Resenha | Campo em Branco
A história de dois irmãos, explicitada sem delongas por seus autores Emilio Fraia e DW Ribatski. A trama já mostra seu caráter num epílogo intimista, que desemboca na trama principal, Campo em Branco, de subtítulo Lembrança de 1987. As pessoas de papéis periféricos – como a comissária de bordo – têm suas falas cortadas e não possuem face, como se a sua identidade não importasse. Os personagens que importam não têm muito tato, são indiscretos em suas falas, explicitando até o seu incômodo diante das coisas que se apresentam a eles.
As escolhas estéticas de Ribatski dão uma rusticidade única à obra, seja pelas cores predominantes, em tons de azul, branco e preto, como pelas hachuras que lembram os restos de grafite dos lápis infantis, como as sujeiras deixadas pela borracha depois de um esforço para apagar-se um erro – tais traços fortes “coincidem” com as duras feições dos personagens, ou com seus pelos faciais que fazem lembrar as marcas que o tempo deixou em sua pele.
Os pecados, ligados ao jogo, são mostrados de modo visceral e até um pouco cruel, mas ainda assim guardam em si uma carga de normalidade grande, mostrando estas características de modo absolutamente natural, assim como as paragens, com cenários que variam entre planícies e zonas urbanas. A relação de Lúcio e Mirko é composta de momentos de vivência estranha, onde os irmãos se instalam nos lugares mais ermos em prol de uma aventura idílica, movida quase que por completo pela porralouquice, pela vontade de alcançar algo que eles jamais tiveram acesso, uma experiência arrebatadora, digna de lembranças, a despeito até do bom senso.
Um dos signos escolhidos por Emilio Fraia é o macarrão instantâneo, um alimento fácil de fazer, de rápido cozimento, que representa em si a efemeridade da rotina dos irmãos, o pouco tempo e recurso que ambos têm para suprir as suas necessidades básicas. É curioso como o encontro dos dois irmãos enfrenta enormes distâncias, que consomem muito tempo para serem atravessadas e, simultaneamente, concentram tão pouco tempo para executar até as refeições.
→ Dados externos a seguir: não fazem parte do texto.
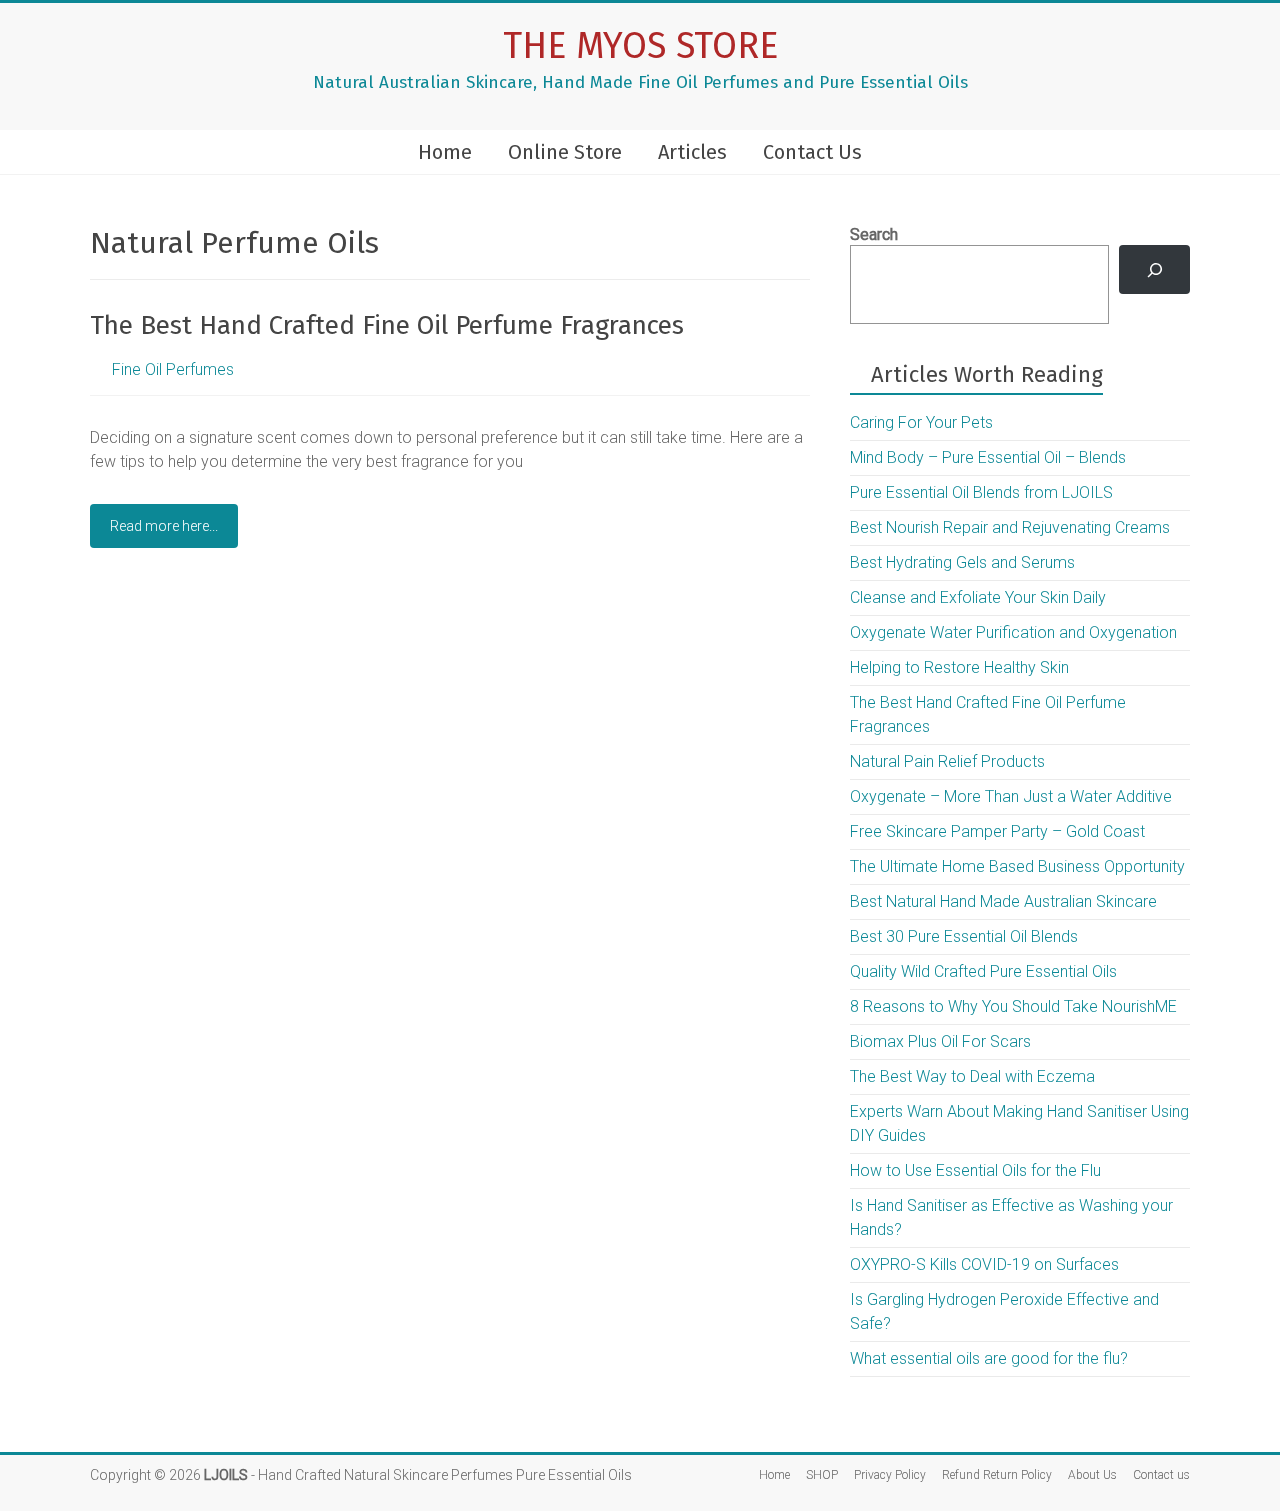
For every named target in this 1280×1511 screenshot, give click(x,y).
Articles (692, 152)
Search (874, 234)
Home (445, 152)
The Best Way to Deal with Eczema (972, 1076)
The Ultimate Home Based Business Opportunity (1017, 866)
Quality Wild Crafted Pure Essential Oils (983, 971)
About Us (1092, 1475)
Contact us (1161, 1475)
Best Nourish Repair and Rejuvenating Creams (1010, 527)
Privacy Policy (890, 1475)
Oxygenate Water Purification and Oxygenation (1013, 632)
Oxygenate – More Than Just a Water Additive (1011, 796)
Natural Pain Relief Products (947, 761)
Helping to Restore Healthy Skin (959, 667)
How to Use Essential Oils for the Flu (975, 1170)
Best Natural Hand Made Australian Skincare (1003, 901)
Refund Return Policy (997, 1475)
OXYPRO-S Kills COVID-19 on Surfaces (984, 1264)
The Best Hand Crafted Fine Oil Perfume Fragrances (387, 325)
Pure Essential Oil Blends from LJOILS (981, 492)
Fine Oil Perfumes (173, 369)
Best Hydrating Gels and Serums (962, 562)
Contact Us (812, 152)
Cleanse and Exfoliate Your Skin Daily (978, 597)
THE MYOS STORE (640, 46)
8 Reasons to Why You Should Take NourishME (1013, 1006)
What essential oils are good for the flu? (989, 1358)
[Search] (1154, 269)
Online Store (565, 152)
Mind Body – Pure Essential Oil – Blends (988, 457)
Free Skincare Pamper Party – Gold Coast (997, 831)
Em determinados pontos da leitura, a nostalgia dá lugar a um incômodo, especialmente após o começo do tomo 2, onde Lúcio se acidenta e é deixado pelo irmão aos cuidados de uma estranha. A única grandeza permitida dentro da revista é a magnitude ampla da Natureza, que faz às vezes de Divino, mostrando-se superior, e muito, aos humanos da história.
O desenrolar da história apresenta muito simbolismo, mas este acaba carecendo de significado, na maioria das vezes, calcando-se quase exclusivamente na relação fraternal e nos seus altos e baixos. A falta de exploração de assuntos mais complexos faz com que o produto final fique um pouco pretensioso, ostentando uma mensagem não tão profunda quanto quer parecer. A falta de compromisso com a linearidade temporal funciona para exemplificar o quão caótica é a relação de Lúcio e Mirko, mas é cansativa em certos pontos, por deixar a leitura menos fluida e mais truncada, a mão de Fraia é um pouco pesada nesse quesito. Campo Em Branco funciona como um escape emocional, que mostra o quão conflituosa e cheia de rivalidade pode ser a relação entre irmãos de sangue.